▶ **RECORDS PROVIDED**:
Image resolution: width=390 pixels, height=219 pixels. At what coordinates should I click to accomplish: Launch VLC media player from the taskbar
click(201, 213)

--

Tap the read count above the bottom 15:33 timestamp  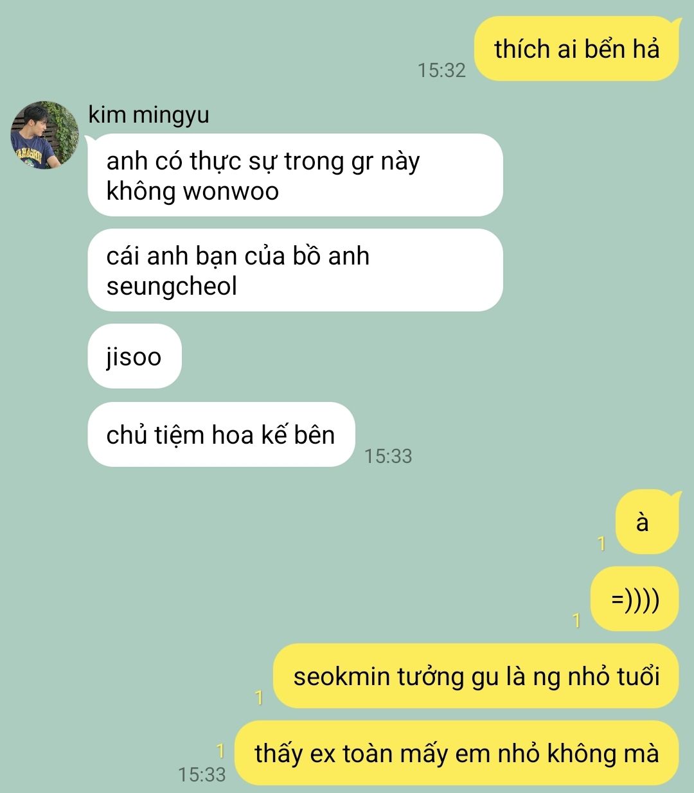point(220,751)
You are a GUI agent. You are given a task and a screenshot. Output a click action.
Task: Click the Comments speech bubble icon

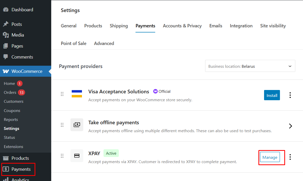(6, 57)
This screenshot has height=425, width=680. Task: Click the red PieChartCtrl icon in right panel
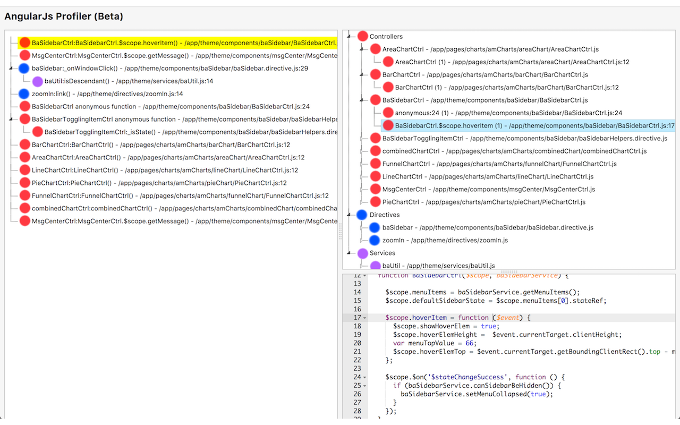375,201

▶ **EXERCISE TASK**:
Reproduce the material word for word from the line with "Image resolution: width=390" to the line with "click(201, 213)", including both of those lines.

▶ **THE ANSWER**:
Image resolution: width=390 pixels, height=219 pixels. At what coordinates should I click to accomplish: Launch VLC media player from the taskbar
click(201, 213)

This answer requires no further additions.